:: EXERCISE INPUT ::

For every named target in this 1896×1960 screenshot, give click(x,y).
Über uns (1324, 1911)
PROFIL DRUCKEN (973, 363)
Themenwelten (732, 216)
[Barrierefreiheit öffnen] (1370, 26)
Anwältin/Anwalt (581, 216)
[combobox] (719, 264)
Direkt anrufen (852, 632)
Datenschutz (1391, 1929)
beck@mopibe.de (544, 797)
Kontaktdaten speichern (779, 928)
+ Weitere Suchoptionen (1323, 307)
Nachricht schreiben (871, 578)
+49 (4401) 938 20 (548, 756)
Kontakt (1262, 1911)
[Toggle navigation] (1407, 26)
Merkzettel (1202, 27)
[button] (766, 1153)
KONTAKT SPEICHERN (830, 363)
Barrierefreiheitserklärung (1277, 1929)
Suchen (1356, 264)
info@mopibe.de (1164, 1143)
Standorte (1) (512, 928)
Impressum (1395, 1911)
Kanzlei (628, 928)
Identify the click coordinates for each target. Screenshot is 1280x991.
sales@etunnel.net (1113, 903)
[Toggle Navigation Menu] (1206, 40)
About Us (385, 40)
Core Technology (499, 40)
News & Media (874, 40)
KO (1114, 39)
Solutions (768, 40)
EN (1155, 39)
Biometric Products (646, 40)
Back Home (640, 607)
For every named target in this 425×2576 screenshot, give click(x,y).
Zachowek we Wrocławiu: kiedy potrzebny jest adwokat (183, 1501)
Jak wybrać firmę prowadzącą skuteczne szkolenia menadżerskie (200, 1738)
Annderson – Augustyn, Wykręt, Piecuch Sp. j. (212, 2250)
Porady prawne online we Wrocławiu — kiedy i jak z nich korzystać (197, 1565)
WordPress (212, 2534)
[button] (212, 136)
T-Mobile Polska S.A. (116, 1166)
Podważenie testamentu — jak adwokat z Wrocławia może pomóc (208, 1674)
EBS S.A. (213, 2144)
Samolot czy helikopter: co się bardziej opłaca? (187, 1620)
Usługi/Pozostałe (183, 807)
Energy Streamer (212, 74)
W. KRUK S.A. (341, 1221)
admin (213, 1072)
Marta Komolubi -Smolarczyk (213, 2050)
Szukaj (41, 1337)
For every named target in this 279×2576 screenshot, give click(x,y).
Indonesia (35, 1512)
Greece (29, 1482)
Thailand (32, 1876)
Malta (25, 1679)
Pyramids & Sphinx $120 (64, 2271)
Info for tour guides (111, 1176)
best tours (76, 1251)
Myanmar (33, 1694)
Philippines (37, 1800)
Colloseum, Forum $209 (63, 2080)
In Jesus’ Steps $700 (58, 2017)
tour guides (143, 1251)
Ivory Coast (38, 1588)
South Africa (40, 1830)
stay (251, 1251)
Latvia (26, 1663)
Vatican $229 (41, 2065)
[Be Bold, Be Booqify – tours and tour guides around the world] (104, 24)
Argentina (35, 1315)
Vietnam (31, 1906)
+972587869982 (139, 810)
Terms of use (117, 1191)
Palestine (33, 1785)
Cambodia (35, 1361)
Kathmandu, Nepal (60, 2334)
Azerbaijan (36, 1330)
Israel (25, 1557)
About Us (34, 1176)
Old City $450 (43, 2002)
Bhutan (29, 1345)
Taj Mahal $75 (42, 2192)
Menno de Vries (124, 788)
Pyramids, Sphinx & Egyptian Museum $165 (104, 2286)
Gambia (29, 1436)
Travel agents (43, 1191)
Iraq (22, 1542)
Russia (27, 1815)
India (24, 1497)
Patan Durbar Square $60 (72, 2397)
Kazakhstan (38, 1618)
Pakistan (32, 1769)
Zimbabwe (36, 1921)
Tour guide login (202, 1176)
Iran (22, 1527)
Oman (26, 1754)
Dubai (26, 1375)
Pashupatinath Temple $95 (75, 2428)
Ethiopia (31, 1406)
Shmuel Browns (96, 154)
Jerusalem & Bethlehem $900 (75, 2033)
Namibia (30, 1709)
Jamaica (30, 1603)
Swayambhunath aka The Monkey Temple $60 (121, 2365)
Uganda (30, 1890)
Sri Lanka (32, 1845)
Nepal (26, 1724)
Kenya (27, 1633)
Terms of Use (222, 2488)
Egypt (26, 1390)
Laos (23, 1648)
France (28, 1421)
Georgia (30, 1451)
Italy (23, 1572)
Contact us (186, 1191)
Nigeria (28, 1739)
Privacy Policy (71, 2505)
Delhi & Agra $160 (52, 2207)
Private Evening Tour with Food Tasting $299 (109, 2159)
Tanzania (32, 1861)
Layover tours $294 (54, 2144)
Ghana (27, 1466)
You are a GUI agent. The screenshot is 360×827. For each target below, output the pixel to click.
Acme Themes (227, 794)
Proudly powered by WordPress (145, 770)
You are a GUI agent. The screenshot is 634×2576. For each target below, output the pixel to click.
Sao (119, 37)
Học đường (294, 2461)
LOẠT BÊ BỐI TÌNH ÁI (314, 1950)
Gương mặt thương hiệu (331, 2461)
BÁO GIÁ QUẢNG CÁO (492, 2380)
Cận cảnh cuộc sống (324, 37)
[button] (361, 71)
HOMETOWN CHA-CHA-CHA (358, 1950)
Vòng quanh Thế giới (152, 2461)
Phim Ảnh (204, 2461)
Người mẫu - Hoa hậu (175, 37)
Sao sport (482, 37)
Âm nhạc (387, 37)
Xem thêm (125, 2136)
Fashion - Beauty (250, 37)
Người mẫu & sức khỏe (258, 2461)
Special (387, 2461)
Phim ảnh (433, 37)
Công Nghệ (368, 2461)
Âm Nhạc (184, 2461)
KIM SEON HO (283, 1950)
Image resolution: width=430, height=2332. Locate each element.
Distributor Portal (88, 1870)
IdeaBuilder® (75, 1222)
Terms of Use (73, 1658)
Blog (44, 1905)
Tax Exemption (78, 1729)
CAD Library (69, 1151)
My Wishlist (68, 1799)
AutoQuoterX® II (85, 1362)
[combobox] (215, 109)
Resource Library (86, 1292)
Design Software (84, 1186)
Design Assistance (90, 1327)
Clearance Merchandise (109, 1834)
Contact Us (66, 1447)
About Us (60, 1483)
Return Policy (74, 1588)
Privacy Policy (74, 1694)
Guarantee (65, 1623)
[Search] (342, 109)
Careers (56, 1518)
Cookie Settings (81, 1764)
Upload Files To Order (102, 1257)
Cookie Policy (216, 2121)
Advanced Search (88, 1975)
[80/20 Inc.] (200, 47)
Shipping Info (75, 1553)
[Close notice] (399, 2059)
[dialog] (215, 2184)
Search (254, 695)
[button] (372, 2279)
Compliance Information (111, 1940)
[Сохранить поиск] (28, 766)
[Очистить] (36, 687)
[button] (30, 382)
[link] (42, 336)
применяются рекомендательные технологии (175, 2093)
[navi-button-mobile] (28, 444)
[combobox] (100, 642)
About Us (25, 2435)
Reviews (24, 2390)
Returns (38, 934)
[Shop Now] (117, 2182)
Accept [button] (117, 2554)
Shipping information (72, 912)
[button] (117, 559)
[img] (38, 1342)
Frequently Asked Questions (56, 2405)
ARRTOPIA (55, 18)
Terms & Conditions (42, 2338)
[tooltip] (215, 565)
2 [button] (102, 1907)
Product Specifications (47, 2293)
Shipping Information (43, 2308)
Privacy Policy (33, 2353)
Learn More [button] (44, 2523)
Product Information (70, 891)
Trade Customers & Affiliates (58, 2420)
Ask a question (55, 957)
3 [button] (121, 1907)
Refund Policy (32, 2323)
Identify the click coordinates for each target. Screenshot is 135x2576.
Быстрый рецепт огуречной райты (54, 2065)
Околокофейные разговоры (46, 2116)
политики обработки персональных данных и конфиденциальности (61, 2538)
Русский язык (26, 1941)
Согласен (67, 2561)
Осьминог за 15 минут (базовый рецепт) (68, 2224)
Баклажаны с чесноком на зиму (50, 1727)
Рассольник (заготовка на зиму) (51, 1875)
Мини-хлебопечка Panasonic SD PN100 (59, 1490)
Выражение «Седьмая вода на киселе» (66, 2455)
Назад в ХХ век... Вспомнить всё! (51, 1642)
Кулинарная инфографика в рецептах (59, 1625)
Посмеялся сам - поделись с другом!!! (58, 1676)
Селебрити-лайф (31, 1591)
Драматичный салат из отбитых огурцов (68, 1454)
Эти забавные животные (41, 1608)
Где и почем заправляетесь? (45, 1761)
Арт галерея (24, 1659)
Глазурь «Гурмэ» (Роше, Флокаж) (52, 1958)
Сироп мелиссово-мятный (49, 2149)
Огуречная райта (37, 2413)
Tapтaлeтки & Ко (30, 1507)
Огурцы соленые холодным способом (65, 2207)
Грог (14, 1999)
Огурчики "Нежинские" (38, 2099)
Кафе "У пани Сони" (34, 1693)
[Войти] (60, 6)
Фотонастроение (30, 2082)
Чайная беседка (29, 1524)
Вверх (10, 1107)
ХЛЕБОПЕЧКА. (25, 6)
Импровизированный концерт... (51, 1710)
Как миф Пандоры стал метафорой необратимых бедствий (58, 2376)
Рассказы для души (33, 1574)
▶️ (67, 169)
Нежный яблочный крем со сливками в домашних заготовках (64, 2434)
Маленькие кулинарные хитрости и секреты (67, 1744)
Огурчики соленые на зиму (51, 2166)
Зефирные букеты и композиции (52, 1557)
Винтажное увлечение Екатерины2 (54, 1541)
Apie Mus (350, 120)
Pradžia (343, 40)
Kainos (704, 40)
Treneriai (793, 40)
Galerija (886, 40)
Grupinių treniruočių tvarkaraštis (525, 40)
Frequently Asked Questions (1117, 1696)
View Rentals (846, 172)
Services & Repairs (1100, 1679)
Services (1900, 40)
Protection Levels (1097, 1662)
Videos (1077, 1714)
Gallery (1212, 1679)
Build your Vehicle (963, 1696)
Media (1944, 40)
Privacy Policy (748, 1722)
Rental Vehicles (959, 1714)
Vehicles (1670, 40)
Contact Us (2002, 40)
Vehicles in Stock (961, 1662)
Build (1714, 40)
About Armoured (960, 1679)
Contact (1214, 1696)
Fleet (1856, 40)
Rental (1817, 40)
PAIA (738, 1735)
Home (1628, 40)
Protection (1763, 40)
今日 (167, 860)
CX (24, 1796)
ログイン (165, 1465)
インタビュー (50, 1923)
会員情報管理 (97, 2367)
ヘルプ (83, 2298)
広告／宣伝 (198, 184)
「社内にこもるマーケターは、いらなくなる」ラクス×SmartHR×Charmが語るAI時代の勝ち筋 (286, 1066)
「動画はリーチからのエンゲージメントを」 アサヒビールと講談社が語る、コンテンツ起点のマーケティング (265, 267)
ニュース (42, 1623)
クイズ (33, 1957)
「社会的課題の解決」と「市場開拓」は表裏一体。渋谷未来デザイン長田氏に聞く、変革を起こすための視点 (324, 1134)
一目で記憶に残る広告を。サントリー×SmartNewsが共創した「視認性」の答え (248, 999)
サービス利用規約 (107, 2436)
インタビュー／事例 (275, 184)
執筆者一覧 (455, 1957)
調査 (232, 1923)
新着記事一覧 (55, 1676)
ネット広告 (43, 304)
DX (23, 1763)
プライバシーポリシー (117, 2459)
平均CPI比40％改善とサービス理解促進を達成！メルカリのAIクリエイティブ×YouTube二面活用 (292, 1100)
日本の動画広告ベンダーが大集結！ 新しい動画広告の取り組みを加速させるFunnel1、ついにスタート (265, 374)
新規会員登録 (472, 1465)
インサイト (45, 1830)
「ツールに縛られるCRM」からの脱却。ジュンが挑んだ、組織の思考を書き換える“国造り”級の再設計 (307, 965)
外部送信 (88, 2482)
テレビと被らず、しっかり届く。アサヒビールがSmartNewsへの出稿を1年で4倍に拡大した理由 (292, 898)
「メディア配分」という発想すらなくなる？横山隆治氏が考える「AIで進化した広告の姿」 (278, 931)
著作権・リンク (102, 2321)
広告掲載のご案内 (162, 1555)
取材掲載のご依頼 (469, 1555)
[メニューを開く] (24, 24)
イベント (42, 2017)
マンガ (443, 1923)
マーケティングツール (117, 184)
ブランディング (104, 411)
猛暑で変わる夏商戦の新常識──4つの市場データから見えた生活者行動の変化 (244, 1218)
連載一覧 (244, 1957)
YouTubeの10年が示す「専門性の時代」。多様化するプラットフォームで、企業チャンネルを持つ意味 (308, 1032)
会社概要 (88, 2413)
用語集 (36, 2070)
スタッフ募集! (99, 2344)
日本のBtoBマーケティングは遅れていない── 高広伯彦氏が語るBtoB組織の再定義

:::

AIM OF THE EXERCISE:
Reproduce exactly, with nothing added, the lines from the one that contains "マーケティングツール (117, 184)" to the end of the data.

ANSWER TO THE PROBLEM:
マーケティングツール (117, 184)
ブランディング (104, 411)
猛暑で変わる夏商戦の新常識──4つの市場データから見えた生活者行動の変化 (244, 1218)
連載一覧 (244, 1957)
YouTubeの10年が示す「専門性の時代」。多様化するプラットフォームで、企業チャンネルを持つ意味 (308, 1032)
会社概要 (88, 2413)
用語集 (36, 2070)
スタッフ募集! (99, 2344)
日本のBtoBマーケティングは遅れていない── 高広伯彦氏が語るBtoB組織の再定義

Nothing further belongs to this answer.